▶ [YOUR OBJECTIVE]: Please output the entries below from the line that contains "Given: Switch to the Saved events tab" through the final line, reproduced exactly and alone.

----------

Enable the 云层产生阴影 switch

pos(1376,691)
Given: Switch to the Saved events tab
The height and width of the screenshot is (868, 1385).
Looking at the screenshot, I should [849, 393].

----------

▶ [RESPONSE TO THIS TASK]:
Given: Switch to the Saved events tab
The height and width of the screenshot is (868, 1385).
Looking at the screenshot, I should [849, 393].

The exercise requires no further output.